Work to complete: Rewrite the items below with every "image size" changed to "resolution", keeping everything else unchanged.

Material for this exercise:

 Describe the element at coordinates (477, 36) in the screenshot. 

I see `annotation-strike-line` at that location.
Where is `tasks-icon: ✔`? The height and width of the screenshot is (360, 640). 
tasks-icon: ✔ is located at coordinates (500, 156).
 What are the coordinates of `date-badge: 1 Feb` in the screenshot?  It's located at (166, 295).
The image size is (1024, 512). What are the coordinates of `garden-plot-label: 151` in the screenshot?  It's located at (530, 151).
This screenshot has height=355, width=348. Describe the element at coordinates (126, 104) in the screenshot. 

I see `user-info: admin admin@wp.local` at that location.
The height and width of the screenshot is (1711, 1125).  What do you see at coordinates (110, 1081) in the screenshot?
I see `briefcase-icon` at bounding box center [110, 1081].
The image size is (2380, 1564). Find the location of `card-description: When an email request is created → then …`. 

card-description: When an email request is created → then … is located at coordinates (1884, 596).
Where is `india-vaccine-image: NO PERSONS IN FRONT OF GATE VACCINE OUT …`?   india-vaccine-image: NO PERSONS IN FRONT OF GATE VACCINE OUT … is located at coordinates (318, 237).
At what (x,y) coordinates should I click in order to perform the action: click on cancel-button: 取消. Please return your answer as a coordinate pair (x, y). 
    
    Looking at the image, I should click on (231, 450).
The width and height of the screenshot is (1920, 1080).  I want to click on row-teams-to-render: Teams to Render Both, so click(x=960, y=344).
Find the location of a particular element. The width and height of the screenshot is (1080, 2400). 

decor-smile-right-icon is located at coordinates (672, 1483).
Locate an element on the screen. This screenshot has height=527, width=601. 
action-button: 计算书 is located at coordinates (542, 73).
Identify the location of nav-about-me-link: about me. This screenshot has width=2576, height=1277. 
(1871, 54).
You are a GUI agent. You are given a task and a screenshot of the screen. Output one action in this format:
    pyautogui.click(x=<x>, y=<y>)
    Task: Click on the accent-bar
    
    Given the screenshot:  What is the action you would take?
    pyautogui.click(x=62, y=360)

Exercise response:
 Describe the element at coordinates (477, 36) in the screenshot. 

I see `annotation-strike-line` at that location.
Where is `tasks-icon: ✔`? The height and width of the screenshot is (360, 640). 
tasks-icon: ✔ is located at coordinates (500, 156).
 What are the coordinates of `date-badge: 1 Feb` in the screenshot?  It's located at (166, 295).
The resolution is (1024, 512). What are the coordinates of `garden-plot-label: 151` in the screenshot?  It's located at (530, 151).
This screenshot has height=355, width=348. Describe the element at coordinates (126, 104) in the screenshot. 

I see `user-info: admin admin@wp.local` at that location.
The height and width of the screenshot is (1711, 1125).  What do you see at coordinates (110, 1081) in the screenshot?
I see `briefcase-icon` at bounding box center [110, 1081].
The resolution is (2380, 1564). Find the location of `card-description: When an email request is created → then …`. 

card-description: When an email request is created → then … is located at coordinates (1884, 596).
Where is `india-vaccine-image: NO PERSONS IN FRONT OF GATE VACCINE OUT …`?   india-vaccine-image: NO PERSONS IN FRONT OF GATE VACCINE OUT … is located at coordinates (318, 237).
At what (x,y) coordinates should I click in order to perform the action: click on cancel-button: 取消. Please return your answer as a coordinate pair (x, y). 
    
    Looking at the image, I should click on (231, 450).
The width and height of the screenshot is (1920, 1080).  I want to click on row-teams-to-render: Teams to Render Both, so click(x=960, y=344).
Find the location of a particular element. The width and height of the screenshot is (1080, 2400). 

decor-smile-right-icon is located at coordinates (672, 1483).
Locate an element on the screen. This screenshot has height=527, width=601. 
action-button: 计算书 is located at coordinates (542, 73).
Identify the location of nav-about-me-link: about me. This screenshot has width=2576, height=1277. 
(1871, 54).
You are a GUI agent. You are given a task and a screenshot of the screen. Output one action in this format:
    pyautogui.click(x=<x>, y=<y>)
    Task: Click on the accent-bar
    
    Given the screenshot:  What is the action you would take?
    pyautogui.click(x=62, y=360)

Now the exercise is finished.